** BEGIN Selected text **

The first two were those of Reber in the early 1980’s. These two imports were composed of not only Moriscari, but also the pigeons of a fancier named Gheorgescu of Bucharest, which Reber had aqquired second hand from the Hungarians in the late 1970’s. The Gheorgescu Galati are typically Barred Ash Red Selfs with the occassional Cream, very long of type, medium in size, the wings typically below the tail and with a semi cubical head. This is completely contrary to the Moriscari in many ways. In the air, the Gheorgescu (contrary to the claims put up by many early advertisers of the Reber import lines) are short rolling tumblers with a duration of 4 to 8 hours on an average day. Over the last decade and a half, due to incorrect breeding, the Moriscari exported by Reber have been lost through homogenization with the Gheorgescu Galati. As a consequence of crossing the two types, the descendents of the Reber imports have undergone a complete ruination at the hands of American breeders, but as many of those who had involvement in the Reber importation regarded the Galati which were imported as “a dissappointment”, it is quite likely that this ruination actually began in Germany and was simply carried to North America with the birds. In reviewing the original records of the imports by Reber, it becomes clear that there was a great deal to be desired of the information about the birds sent over. With this in mind, the fact that none of the blood of the Reber imports in all but the Kelebeks has gone on to enhance the flying culture of the American Rare Breeds fancy illustrates that more and better information was needed. Subsequently, the Reber importation has largely become nothing but “show waste”, which is a greater punishment than extinction for what are intended to be flying pigeons.

With lack lustre stock, opposed to giving up, those interested simply arranged for the genuine article from the top Romanian lofts.

In late 1997, myself and the late Gary Blain imported two pairs from the city of Sighisoara of the pure Gheorgescu Galati. That same year, a 20 bird shipment reached Toronto’s Slavic Quarter, representing 6 sub-varieties of Galati from top studs in East Romania.

** END Selected text **
** BEGIN Data provided **

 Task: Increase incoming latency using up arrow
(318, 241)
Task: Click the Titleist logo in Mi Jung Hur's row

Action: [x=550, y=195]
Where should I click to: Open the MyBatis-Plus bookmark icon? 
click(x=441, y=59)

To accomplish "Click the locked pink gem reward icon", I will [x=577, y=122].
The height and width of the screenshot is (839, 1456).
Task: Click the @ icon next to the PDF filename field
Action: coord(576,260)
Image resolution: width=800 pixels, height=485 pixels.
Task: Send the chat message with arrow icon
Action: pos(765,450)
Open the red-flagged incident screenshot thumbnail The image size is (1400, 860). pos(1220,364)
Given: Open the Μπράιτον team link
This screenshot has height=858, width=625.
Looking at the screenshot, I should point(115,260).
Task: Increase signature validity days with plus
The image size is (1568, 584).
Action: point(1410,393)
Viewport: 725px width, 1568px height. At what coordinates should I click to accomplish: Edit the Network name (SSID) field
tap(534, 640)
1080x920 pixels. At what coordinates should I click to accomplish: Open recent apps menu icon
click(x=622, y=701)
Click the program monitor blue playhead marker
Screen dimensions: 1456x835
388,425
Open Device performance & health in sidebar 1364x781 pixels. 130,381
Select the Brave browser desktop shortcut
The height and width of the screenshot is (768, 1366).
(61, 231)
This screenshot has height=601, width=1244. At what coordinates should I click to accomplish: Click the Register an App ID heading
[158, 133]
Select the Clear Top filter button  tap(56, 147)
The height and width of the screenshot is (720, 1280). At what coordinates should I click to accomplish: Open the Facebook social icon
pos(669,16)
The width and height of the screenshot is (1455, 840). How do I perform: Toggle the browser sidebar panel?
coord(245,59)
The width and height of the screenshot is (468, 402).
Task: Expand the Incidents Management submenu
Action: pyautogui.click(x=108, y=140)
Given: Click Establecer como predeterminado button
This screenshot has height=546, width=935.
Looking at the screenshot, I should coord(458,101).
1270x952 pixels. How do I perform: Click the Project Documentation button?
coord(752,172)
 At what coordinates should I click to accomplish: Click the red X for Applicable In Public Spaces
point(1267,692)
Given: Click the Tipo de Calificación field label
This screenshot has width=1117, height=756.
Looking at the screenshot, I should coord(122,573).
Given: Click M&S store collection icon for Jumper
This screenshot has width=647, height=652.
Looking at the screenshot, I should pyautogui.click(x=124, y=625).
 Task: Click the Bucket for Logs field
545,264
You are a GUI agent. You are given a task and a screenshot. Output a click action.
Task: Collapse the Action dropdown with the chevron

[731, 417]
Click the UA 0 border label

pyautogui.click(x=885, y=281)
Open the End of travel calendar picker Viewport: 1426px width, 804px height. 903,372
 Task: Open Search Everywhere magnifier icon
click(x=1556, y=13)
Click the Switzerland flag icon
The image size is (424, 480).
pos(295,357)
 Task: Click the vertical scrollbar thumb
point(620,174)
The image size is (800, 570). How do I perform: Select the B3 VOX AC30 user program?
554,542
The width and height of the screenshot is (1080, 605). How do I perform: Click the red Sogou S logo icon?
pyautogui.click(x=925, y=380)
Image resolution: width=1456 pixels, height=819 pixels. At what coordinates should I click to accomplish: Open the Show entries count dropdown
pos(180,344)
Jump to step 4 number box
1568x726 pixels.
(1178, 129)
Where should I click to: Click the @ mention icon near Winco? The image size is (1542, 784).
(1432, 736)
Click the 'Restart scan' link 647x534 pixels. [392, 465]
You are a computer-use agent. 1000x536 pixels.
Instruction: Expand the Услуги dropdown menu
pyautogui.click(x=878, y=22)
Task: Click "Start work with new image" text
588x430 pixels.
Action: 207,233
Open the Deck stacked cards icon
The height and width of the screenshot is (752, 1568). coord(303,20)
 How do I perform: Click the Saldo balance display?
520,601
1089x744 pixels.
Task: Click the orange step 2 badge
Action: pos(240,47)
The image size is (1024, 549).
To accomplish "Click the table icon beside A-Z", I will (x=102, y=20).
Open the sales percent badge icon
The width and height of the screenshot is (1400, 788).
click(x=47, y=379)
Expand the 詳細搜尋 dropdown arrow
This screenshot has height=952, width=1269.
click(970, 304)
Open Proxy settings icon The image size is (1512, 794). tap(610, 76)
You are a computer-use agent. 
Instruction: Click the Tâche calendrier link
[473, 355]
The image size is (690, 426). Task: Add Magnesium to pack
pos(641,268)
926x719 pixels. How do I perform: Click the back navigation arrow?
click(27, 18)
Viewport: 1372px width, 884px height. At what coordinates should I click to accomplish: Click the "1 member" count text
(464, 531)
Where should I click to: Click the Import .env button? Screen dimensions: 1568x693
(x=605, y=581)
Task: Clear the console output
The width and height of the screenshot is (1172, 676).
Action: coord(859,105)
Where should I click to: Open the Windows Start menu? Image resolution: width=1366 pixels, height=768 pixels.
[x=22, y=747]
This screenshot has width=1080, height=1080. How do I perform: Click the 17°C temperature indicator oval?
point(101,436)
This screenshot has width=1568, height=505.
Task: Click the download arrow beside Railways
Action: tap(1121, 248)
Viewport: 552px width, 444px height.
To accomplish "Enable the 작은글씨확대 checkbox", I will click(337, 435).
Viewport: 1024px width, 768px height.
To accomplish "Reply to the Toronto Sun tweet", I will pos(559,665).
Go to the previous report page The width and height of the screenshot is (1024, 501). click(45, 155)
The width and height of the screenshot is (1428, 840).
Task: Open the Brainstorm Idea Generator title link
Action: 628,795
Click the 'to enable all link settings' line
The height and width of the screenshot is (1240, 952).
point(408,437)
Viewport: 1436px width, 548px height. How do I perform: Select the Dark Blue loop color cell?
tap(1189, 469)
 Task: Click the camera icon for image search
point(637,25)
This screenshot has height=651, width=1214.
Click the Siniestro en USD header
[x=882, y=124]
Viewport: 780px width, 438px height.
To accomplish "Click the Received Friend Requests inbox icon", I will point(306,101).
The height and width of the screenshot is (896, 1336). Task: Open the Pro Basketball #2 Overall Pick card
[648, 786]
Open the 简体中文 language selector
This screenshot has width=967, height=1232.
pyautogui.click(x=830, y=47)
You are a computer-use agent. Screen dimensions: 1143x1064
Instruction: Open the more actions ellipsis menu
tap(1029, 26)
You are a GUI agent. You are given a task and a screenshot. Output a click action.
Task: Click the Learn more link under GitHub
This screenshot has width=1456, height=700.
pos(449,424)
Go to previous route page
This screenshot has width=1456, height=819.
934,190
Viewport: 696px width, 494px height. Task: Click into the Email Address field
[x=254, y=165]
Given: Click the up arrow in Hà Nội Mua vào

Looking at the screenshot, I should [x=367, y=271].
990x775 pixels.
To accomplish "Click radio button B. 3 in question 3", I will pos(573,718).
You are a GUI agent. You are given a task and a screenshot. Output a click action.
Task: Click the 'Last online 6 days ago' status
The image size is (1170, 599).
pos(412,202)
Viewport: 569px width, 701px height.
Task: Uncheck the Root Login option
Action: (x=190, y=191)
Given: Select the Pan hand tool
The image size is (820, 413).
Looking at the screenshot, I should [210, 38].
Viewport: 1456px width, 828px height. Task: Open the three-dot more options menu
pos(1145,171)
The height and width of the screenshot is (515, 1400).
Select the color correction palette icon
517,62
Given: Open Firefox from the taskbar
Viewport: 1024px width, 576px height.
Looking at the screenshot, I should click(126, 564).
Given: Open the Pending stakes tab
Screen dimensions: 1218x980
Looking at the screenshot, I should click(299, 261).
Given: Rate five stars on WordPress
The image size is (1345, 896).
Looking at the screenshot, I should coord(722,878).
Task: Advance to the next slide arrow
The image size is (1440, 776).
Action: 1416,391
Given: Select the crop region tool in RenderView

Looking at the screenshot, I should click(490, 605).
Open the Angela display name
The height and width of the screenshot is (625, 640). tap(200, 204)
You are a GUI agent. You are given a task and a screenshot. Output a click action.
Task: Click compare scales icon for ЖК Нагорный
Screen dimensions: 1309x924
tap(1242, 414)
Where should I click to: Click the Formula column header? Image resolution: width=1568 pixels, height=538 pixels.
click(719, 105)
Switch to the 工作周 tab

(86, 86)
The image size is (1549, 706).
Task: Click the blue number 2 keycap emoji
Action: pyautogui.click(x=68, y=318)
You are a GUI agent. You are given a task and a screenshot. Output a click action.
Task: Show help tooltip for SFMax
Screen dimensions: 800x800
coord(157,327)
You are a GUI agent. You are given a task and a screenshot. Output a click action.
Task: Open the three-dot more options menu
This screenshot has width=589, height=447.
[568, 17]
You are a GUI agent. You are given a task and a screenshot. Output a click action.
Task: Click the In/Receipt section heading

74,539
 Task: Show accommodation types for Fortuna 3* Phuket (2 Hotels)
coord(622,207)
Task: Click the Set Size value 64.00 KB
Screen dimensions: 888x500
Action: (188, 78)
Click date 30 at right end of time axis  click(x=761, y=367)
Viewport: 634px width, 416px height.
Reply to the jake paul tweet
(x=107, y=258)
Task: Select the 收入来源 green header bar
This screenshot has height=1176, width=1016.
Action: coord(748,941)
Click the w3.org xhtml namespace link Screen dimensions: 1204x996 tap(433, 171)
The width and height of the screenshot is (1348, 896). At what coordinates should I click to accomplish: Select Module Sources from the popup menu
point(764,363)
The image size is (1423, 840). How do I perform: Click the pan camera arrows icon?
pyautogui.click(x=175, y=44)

** END Data provided **

* Problem 1 *
According to the text on Galati pigeons, how long do the Gheorgescu birds fly on an average day?
* Problem 2 *
Copy the text on Galati pigeons word for word, everything from "With lack lustre" down to "in East Romania.".
* Problem 3 *
Resume the text on Galati pigeon imports, starting after its final sentence.

* Task response 1 *
They fly for 4 to 8 hours on an average day.

* Task response 2 *
With lack lustre stock, opposed to giving up, those interested simply arranged for the genuine article from the top Romanian lofts.

In late 1997, myself and the late Gary Blain imported two pairs from the city of Sighisoara of the pure Gheorgescu Galati. That same year, a 20 bird shipment reached Toronto’s Slavic Quarter, representing 6 sub-varieties of Galati from top studs in East Romania.

* Task response 3 *
Then, earlier this year I received an invite from a friend in the city of Sighisoara that I could not refuse. For nearly two weeks I toured lofts in Romania, especially those of the old time masters of this breed and put every conceivable question a journalist can muster to these remaining masters of the breed in its homeland, especially to a new friend by the name of Gica, who is the son of the great Nikola Mironescu. Gica was also kind enough to present me with a gift of a hand picked top pair from his old bird kit to take back to the United States. Over those 13 days I took in no sites, no bus tours of the Carpathians, no musuems, no trendy restaraunts, no bad Romanian films and none of the other tourist bunk, because for this fancier, there is no greater sight than a kit of pigeons, especially those cleaving through their native sky above the loft of their grandmasters. Totally, I saw 73 kits over that trip and the days seemed to run into each other for each day lasted well into the night and by 6 AM we were out seeing pigeons again.

The Galati on this continent today, of which over 300 are already registered with the SouthEast European and Russian Breeds Club (as of Oct.99) trace primarily back to the Sighisoara import of ‘97 and the East Romanian ‘97 import opposed to the descendents of the Reber import, altho even this early on, there are a great number of demands for pairs off the Mironescu pair, as can be easily understood. Hopefully, this is a sign that that a new life has come into the breed on this continent as a flying pigeon.


----------



## logangrmnr (Jul 14, 2010)

If anyone is looking here's my site. 
http://galatirollers.weebly.com/


----------



## lordcornwallis (May 2, 2010)

there smashing pigeons LOGANGRMNR well done and good luck mate !


----------



## logangrmnr (Jul 14, 2010)

Thank you. It was hard to find them but luck would have it a Romanian transplant lived so close to me.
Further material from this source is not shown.